Countries around the world have regulations to enforce scientific rigour in developing medicines that treat the body. Tools that make claims about our minds should be afforded at least the same protection. For years, scholars have called for federal entities to regulate robotics and facial recognition; that should extend to emotion recognition, too. It is time for national regulatory agencies to guard against unproven applications, especially those targeting children and other vulnerable populations.

She uses the polygraph (lie-detector) as a case study on how flaky theories are used to justify tools — simply because they fit the only things that the tools can do. Same thing is now happening with certain applications of machine-learning.

Impressive piece.

Lack of gender and ethnic diversity in tech is not just societally damaging…

… It also leads to terrible design.

Striking Economist Leader:

Some things, you might think, are obvious. For example, if you design a device which shines light through someone’s fingertip to measure the oxygen level of their blood, then the colour of the skin through which that light is shining should be a factor when the device is calibrated.

But no.
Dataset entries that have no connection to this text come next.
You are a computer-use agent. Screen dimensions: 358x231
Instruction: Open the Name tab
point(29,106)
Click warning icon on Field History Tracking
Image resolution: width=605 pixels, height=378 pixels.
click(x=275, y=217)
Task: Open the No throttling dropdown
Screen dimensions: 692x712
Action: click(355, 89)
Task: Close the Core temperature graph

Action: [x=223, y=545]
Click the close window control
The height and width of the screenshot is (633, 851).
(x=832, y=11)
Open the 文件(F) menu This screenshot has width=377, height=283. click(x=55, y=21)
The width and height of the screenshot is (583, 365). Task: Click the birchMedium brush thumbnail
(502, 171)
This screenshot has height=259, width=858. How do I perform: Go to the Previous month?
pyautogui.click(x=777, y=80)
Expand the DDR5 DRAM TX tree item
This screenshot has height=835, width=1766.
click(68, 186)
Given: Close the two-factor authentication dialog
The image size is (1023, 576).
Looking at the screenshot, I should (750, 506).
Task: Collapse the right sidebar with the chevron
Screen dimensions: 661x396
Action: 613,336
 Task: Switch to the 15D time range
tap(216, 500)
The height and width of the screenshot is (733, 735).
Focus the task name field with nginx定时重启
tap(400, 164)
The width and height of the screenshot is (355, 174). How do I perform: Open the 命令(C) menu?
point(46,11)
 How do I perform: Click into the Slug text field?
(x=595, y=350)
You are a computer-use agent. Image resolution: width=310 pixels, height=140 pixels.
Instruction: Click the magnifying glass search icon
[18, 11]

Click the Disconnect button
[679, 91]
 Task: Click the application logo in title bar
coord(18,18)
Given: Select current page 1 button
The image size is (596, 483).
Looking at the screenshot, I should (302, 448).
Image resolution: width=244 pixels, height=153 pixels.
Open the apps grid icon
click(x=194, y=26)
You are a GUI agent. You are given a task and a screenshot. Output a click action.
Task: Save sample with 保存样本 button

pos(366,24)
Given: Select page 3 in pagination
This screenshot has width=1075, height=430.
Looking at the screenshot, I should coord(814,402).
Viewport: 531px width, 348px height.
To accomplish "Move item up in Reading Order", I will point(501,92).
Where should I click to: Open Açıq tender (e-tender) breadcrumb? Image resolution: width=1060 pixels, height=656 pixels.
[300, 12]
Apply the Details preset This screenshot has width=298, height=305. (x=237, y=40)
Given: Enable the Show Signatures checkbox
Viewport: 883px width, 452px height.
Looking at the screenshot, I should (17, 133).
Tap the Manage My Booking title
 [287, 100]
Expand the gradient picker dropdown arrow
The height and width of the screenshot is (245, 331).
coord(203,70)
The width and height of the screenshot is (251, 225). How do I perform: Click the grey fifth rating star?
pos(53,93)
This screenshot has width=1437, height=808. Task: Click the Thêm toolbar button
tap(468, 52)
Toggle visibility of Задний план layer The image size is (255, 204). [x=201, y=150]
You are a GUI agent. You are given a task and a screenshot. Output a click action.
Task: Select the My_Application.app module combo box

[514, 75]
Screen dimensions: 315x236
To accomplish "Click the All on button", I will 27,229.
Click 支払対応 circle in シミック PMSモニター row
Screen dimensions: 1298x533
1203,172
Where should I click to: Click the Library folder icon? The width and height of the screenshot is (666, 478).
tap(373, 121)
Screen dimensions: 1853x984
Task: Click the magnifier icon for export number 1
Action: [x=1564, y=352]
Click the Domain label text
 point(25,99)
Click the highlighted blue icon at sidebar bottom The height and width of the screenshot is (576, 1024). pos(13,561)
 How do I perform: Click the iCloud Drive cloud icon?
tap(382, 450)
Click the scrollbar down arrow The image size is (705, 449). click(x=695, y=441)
Research suggests that, with honourable exceptions, pulse oximeters, the machines which do this, overestimate oxygen levels three times more frequently (12% of the time) in people with black skin rather than white. When this informs decisions on whom to admit to hospital during a pandemic, more black than white patients are sent home on the mistaken conclusion that their blood-oxygen levels are within a safe range. This could have fatal consequences.

The pulse oximeter is only the latest example of an approach to design which fails to recognise that human beings are different from one another. Other recent medical cases include an algorithm that gave white patients in America priority over those from racial minorities, and the discovery that implants such as prosthetic hips and cardiac pacemakers cause problems more often in women than in men.

Beyond medicine, there are many examples of this phenomenon in information technology: systems that recognise white faces but not black ones; legal software which recommends harsher sentences for black criminals than white; voice-activated programs that work better for men than women. Even mundane things like car seat-belts have often been designed with men in mind rather than women.

The Technology of Bereavement

Sombre reflection by David Vincent on being unable to attend the funeral of friends.

We are particularly diminished by the sudden loss of our friends in Scotland. We began our careers and our families together, living and working alongside each other for three decades, and then regularly exchanging visits as our paths diverged. In John Donne’s terms, a full promontory has been washed away from our lives.

David and his wife were unable to attend the funerals, because of the rules governing ceremonies. So,

Instead we depend on Obitus, which describes itself as ‘a leading UK provider of bereavement technology services.’ The firm was apparently founded a decade ago, an indication that virtual mourning was not invented by Covid. It has expanded in the last year, working with funeral directors to connect the congregations unable to attend. We sit at home, three hundred miles away, equipped with a login and a password, and five minutes before the ceremony is due to begin, an empty, unnamed, funeral chapel appears on our screen. There is one fixed camera at the rear of the chapel, transmitting an unchanging view of the backs of twenty mourners. The sound quality is indifferent, the visual effects non-existent. After half an hour the congregation leaves separately, unable to attend a wake larger than six people, and we close the lid on the laptop. In a week’s time we will repeat the process for my godfather.

We had the same experience last year, when my mother-in-law was taken by Covid. Except that, in our case, the technology didn’t work — and when we eventually got a view of the chapel it was time for the next ceremony. I wrote about it in my lockdown diary.